Kubernetes Architecture Explained: A Practical Guide

What Makes Kubernetes Architecture Worth Understanding
Most Kubernetes tutorials teach you how to write YAML and run kubectl apply. Very few explain why the system works the way it does. That gap becomes a problem the moment something breaks in production and you are staring at a crashlooping pod with no idea which component is responsible.
Understanding Kubernetes architecture is not academic — it is the difference between debugging a cluster issue in 5 minutes versus 5 hours. This guide goes beyond component definitions. It explains how the pieces interact, where failures actually occur, and what production-grade clusters look like in the real world.
The Big Picture: Control Plane and Worker Nodes
A Kubernetes cluster is split into two layers: the control plane (the brain) and worker nodes (the muscle). The control plane decides what should run and where. Worker nodes do the actual running.
This separation is fundamental. The control plane never runs your application containers (in production). Worker nodes never make scheduling decisions. This clean boundary is what makes Kubernetes resilient — you can lose a worker node and the control plane will reschedule its pods elsewhere within seconds.
Control Plane Components: The Brain of the Cluster
kube-apiserver: The Single Entry Point
Every interaction with a Kubernetes cluster — whether from kubectl, a CI/CD pipeline, or an internal controller — goes through the API server. It is the only component that talks directly to etcd. Everything else communicates through it.
The API server handles:
- Authentication — validating who you are (certificates, tokens, OIDC)
- Authorization — checking what you are allowed to do (RBAC policies)
- Admission control — enforcing policies before objects are persisted (resource quotas, security policies, webhook validations)
- Validation — ensuring the object spec is well-formed
Production insight: The API server is the most common bottleneck in large clusters. If you are running 100+ nodes, consider running multiple API server replicas behind a load balancer and tuning the --max-requests-inflight and --max-mutating-requests-inflight flags.
etcd: The Source of Truth
etcd is a distributed key-value store that holds the entire state of your cluster — every pod, service, secret, and config map. When you run kubectl get pods, the API server reads from etcd. When you create a deployment, the API server writes to etcd.

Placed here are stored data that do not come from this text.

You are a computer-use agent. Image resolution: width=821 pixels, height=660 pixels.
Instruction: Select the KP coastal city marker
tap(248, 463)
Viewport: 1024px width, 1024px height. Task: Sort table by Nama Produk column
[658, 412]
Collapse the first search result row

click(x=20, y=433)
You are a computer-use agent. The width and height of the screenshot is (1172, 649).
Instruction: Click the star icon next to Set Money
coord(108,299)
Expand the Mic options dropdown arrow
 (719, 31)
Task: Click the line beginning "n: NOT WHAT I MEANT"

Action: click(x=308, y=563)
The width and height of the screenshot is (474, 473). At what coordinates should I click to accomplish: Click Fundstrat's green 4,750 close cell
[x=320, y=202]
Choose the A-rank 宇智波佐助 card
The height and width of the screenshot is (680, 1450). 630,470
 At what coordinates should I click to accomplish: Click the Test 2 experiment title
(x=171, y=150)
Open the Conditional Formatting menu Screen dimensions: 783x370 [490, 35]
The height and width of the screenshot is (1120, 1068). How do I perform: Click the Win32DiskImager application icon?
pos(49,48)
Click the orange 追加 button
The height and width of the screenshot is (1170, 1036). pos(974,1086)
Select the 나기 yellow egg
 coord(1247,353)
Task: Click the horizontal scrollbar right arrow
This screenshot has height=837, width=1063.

Why this matters in production:
- etcd is a consensus-based system (Raft protocol). It requires a quorum — meaning 3 or 5 nodes in production, never 2 or 4
- Write latency in etcd directly affects cluster responsiveness. Use SSD storage, not spinning disks
- etcd is the single most critical component to back up. Without it, your cluster state is gone
- Keep etcd on dedicated nodes, separated from the API server workload in large clusters
A common mistake: Running etcd on the same disk as application workloads. When disk I/O spikes, etcd latency increases, the API server becomes slow, and the entire cluster feels sluggish — even though the issue has nothing to do with your application code.
kube-scheduler: Where Should This Pod Run?
When a new pod is created, it starts in a "Pending" state with no node assigned. The scheduler watches for these unassigned pods and decides which worker node is the best fit.
The scheduling decision is a two-phase process:
- Filtering — eliminates nodes that cannot run the pod (insufficient CPU/memory, taints, node selectors, affinity rules)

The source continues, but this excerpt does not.